Last month, PublicCEO alerted our readers to the fact that more than half of wireless 911 calls placed in California are delivered without the call’s location information.

It is a growing problem among the public safety community nationwide.

Last week, Senators Barbara Boxer and Dianne Feinstein joined two other senators in a letter urging the Federal Communications Commission (FCC) to examine the current 911 location system and ensure that wireless calls for help can be located by first responders.

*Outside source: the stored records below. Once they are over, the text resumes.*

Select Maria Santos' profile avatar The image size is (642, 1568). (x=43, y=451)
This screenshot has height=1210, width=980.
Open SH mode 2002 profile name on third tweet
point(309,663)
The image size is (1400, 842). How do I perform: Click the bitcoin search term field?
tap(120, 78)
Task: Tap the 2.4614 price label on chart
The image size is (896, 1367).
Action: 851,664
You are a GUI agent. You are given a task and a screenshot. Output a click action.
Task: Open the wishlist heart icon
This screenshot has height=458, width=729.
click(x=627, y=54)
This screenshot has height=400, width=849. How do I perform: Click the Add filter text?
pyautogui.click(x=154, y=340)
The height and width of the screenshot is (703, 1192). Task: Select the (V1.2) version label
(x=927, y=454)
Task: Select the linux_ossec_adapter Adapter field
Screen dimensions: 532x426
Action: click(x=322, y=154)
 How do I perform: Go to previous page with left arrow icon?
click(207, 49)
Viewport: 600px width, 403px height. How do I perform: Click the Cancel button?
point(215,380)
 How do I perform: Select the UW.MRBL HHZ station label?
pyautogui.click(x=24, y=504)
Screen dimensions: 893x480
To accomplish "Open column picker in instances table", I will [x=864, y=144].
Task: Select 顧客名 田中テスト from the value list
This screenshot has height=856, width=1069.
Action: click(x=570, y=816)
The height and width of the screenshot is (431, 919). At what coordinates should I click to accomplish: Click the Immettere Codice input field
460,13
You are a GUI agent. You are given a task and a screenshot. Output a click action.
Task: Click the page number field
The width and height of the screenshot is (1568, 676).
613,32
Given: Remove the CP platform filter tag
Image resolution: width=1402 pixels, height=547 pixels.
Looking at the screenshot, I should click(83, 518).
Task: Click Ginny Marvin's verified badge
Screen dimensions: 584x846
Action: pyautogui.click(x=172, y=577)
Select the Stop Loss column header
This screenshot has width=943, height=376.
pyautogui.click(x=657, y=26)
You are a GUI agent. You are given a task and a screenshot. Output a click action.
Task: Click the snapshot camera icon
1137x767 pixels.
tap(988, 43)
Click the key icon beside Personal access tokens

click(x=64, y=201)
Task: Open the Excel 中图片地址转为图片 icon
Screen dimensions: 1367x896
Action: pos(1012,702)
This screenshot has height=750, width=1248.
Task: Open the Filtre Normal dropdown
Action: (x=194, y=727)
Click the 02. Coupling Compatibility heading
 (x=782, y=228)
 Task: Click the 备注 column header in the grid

A recent study reported by the LA Times found that throughout California, emergency responders aren’t able to quickly, reliably or accurately locate the majority of wireless 911 calls they receive. The study also found that in some urban areas, like San Francisco, less than one in five wireless 911 calls includes the vital location information that 911 dispatchers need to determine where to send help if the caller is unable to tell the dispatcher where he or she is.

Most callers assume that a 911 operator will know where they are if they call, regardless of whether they are calling from a landline or a wireless phone. Unfortunately, that is not the case for most wireless callers, particularly those calling from indoor locations, and current FCC regulations only require the measurement of outdoor location accuracy. For 911 callers, lives are often on the line, and every second spent trying to find someone in desperate need of help is a second too long.

It is encouraging to see our senators taking a stand to correct this public safety crisis, but we need the FCC to act on this critical issue. With more and more people abandoning their landlines in favor of wireless phones, this problem is sure to grow – putting lives in jeopardy. The residents of cities, counties, states and nation will be at risk until the FCC adopts indoor location accuracy standards to match those of outdoor calls.